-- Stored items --
■ ■ ■
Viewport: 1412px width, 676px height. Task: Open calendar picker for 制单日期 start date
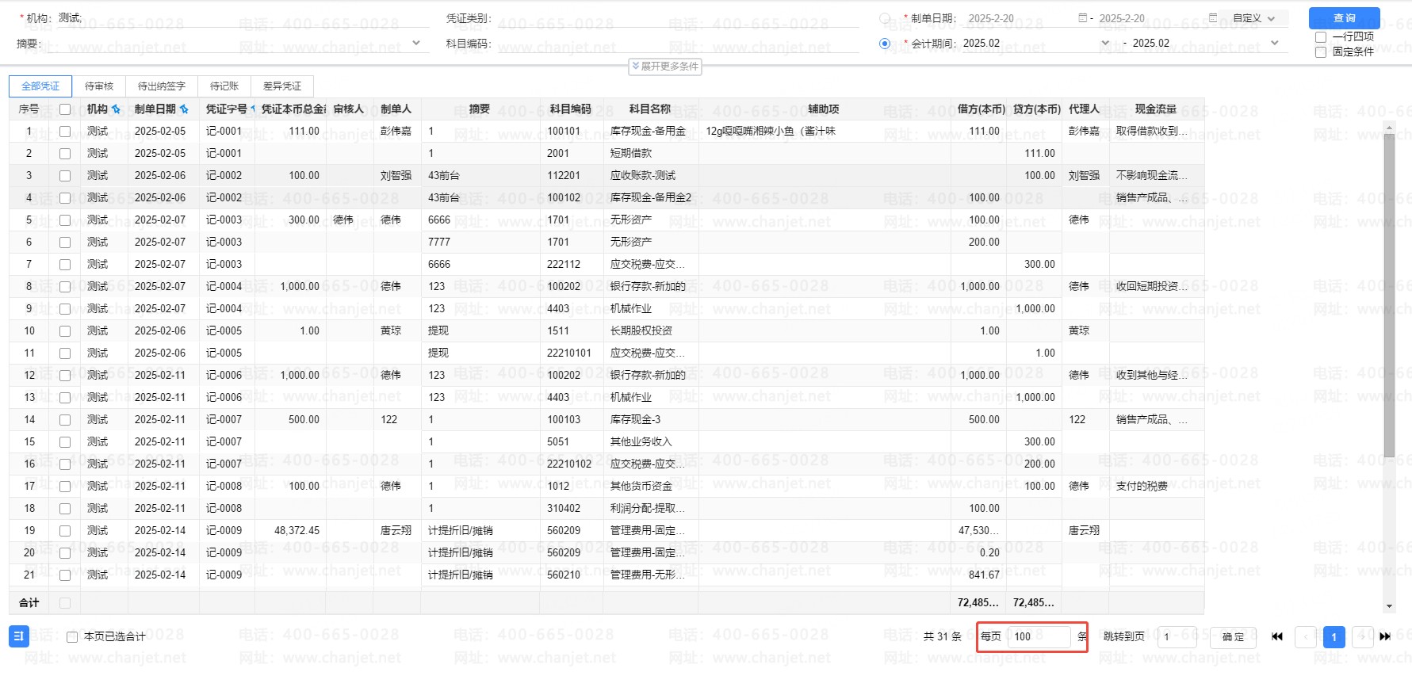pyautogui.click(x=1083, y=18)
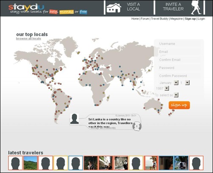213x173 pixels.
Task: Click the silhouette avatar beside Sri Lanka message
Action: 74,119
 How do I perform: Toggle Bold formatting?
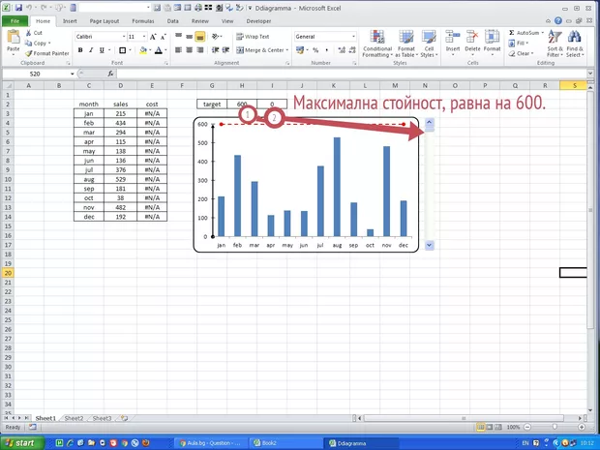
■ ■ ■
-- What is required --
Give the data above again, exactly, with every picture removed.

-- Task output --
Viewport: 1412px width, 676px height. Task: Open calendar picker for 制单日期 start date
pyautogui.click(x=1083, y=18)
213x173 pixels.
Task: Click the silhouette avatar beside Sri Lanka message
Action: 74,119
 How do I perform: Toggle Bold formatting?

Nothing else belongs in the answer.